Героическая легенда начинает подергиваться странным туманом. Может, доктора все же успели забрать с того корабля на большой транспорт, уходивший от островка на Большую землю, да транспорт вскоре подорвался на мине и сел на мель; никто не видел, как погиб при этом военврач Ашкадаров, наверняка продолжавший оказывать помощь раненым.
Меж тем из разряда “павших смертью храбрых” он так незаметно переходит в разряд “пропавших без вести”.
А поскольку с разбитого транспорта оставшихся в живых сняли немцы (или финны? или венгры?), то отправлены были эти снятые, естественно, в лагерь для военнопленных…

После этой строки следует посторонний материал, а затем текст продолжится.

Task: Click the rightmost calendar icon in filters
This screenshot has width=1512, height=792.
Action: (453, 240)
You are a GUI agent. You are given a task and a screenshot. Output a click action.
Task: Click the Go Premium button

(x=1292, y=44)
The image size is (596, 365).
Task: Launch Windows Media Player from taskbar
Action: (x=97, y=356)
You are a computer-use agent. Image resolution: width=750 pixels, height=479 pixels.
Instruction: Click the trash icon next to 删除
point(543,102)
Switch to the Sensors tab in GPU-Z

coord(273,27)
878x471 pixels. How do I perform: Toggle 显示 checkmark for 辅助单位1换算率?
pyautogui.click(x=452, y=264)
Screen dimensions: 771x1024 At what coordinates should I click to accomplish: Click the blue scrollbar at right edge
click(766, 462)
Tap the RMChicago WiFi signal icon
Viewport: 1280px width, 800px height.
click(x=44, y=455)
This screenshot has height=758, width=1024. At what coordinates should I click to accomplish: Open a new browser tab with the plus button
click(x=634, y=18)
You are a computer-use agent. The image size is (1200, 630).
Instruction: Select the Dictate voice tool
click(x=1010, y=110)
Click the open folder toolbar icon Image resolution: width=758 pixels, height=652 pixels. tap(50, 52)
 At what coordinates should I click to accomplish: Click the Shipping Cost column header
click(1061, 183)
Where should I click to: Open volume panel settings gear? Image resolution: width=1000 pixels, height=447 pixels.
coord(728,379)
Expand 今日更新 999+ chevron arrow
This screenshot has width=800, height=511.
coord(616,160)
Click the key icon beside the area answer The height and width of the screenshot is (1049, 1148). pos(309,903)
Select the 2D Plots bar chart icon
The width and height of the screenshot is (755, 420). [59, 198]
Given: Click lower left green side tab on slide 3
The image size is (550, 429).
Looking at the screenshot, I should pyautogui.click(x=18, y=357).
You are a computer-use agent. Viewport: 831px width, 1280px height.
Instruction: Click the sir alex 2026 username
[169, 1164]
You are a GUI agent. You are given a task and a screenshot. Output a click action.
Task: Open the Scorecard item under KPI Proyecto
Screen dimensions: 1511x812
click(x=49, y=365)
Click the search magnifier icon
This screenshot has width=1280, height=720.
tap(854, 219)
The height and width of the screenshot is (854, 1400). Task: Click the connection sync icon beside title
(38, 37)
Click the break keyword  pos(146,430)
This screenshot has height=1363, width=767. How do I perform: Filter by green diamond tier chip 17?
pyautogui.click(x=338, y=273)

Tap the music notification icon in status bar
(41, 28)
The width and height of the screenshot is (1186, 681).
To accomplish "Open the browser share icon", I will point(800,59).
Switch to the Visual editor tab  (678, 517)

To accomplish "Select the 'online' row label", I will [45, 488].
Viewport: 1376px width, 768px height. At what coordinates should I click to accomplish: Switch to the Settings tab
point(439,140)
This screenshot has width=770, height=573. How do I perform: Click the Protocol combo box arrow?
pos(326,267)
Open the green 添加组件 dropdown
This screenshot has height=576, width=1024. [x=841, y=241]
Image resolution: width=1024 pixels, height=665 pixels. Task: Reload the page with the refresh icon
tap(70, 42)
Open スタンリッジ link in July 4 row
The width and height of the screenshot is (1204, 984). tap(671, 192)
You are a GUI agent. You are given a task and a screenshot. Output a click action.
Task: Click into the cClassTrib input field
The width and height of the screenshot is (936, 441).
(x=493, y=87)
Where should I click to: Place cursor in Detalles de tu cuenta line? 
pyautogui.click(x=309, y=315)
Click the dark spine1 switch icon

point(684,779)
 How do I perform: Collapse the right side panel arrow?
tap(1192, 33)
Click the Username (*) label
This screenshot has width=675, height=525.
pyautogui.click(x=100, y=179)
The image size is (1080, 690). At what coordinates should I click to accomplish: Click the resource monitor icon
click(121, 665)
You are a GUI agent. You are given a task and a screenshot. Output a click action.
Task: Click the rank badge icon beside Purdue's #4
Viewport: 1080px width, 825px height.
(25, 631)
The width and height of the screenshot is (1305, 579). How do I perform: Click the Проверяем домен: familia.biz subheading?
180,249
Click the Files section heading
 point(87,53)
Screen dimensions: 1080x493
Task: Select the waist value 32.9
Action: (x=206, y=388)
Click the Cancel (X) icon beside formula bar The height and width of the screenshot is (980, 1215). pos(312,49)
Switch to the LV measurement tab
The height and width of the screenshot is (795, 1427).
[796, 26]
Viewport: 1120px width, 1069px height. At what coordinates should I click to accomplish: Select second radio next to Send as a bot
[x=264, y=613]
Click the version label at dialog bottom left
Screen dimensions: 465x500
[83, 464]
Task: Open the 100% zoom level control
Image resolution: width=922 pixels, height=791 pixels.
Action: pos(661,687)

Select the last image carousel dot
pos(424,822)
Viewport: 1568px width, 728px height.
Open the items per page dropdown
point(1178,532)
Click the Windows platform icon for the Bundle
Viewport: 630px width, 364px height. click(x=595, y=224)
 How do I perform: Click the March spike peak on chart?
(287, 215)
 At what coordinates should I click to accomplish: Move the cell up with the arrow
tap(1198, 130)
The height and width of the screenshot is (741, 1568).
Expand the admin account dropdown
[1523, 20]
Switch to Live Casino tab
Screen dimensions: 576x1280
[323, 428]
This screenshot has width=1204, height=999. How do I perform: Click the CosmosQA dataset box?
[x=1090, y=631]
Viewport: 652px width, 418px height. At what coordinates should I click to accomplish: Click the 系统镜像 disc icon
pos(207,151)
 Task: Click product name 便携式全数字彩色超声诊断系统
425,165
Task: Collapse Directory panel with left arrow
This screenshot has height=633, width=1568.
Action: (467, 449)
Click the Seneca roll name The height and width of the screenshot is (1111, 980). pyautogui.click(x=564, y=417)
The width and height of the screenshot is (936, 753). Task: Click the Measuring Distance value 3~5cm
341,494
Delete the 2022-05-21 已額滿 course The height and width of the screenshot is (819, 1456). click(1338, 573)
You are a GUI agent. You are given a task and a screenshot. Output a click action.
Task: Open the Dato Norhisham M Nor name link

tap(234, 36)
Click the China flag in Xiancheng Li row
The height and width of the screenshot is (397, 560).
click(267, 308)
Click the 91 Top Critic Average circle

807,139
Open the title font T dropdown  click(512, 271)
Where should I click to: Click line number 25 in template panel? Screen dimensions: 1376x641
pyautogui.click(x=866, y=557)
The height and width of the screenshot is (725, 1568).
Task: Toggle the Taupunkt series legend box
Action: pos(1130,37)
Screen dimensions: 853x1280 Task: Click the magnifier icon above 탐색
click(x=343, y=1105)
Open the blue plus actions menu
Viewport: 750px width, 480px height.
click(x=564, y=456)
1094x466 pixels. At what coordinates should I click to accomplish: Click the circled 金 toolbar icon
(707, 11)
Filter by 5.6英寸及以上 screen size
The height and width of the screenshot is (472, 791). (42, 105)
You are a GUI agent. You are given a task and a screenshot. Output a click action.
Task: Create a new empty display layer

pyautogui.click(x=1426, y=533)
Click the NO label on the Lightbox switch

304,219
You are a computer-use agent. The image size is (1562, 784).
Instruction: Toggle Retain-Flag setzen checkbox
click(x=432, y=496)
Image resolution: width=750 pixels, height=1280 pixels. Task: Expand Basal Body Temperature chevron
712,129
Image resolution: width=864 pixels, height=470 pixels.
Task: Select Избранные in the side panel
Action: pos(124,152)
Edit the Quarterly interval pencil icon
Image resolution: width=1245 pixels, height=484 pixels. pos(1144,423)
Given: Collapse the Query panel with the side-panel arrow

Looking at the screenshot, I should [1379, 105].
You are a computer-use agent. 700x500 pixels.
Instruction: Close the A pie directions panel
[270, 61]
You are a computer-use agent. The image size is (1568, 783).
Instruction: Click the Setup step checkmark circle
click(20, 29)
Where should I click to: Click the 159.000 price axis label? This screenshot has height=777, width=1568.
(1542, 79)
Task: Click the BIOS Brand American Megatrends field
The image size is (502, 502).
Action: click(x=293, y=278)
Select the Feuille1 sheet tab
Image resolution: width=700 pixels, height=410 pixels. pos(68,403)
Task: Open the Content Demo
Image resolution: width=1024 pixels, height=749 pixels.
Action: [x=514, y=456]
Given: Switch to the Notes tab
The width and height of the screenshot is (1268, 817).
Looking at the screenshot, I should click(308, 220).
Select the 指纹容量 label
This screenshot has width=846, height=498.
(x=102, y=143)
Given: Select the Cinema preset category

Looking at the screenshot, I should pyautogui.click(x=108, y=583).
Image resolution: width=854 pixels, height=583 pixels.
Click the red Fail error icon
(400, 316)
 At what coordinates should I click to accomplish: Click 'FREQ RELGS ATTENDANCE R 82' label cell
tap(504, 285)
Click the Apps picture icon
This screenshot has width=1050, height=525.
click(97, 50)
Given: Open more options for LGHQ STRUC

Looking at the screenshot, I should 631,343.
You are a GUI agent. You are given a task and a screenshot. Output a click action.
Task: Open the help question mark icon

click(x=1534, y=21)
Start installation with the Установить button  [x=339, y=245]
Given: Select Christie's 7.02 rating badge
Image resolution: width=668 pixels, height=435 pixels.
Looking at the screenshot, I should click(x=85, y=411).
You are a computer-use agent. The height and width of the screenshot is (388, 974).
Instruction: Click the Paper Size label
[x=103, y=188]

…и из разряда “пропавших без вести” переходят они в разряд “сдавшихся врагу”?
Безвестный солдатский треугольничек, полученный вдовой кавторанга от человека, который вроде бы сидел с ним в Польше, в гитлеровском концлагере, — письмецо это сожжено вдовой. По причине вполне понятной в первые послевоенные годы.
Дочь кавторанга ищет следы отца позднее, в годы, когда пребывание в плену немецком уже не грозит пребыванием “в своем плену”. И боль дочери, ищущей прах отца, пронзает ее повесть такой запредельной фатальностью, которая не укладывается в логику нормального времени: чем больше она должна узнать о гибели отца, тем страшнее, неизбывнее, горше будет эта правда. (Я это знаю по своему опыту: сам искал следы отца, “пропавшего без вести” в июле 1941 года.)
У Нины Королевой это повесть о человеке, не поколебавшемся пойти на гибель, ибо у него была вера. И это повесть о мучении дочери, идущей по следам его гибели, его веры, его правды, которую страшно найти.
Напряжение этих двух клемм и действует на читателя. Невозможно внятно ответить на вопрос о смысле. Невозможно отбиться, отвернуться, отвязаться от проклятого вопроса.
Пронзительна художественная сила деталей в этом скупом на внешние эмоции повествовании. Что мог написать в коротеньких открытках военврач секретного оборонного объекта, знавший, что военная цензура не пропустит ни намека на то, что происходило на том островке посреди волн ледяного Финского залива?
“Работы прибавилось”.
Военная цензура пропускает открыточку с этой фразой.
Люди, умеющие читать ТЕКСТЫ, понимают, что это значит, когда у хирурга прибавляется работы.
И еще один фрагмент переписки, отдающий какой-то шекспировской смесью ужаса, героизма и вывернутости того и другого в мнимый фарс:
“Как жаль, что не могу послать тебе посылки: с продуктами у нас трудно, но я достал белого материалу… девочкам креп-де-шину на платье и тебе фасонные туфельки № 36. Буду жив — все привезу…”
Какие “туфельки”, когда смерть нависла?
А между тем правда в этом оксюмороне неподдельная. Никто ж не планировал такой войны — с глубоким отступлением, с блокадой Ленинграда; гарнизоны были обеспечены и боеприпасами, и продуктами на три года. Удивительно ли, что и промтоваров по линии Военторга завезли на совесть для командирских жен и детишек: и креп-де-шин, и туфельки № 36…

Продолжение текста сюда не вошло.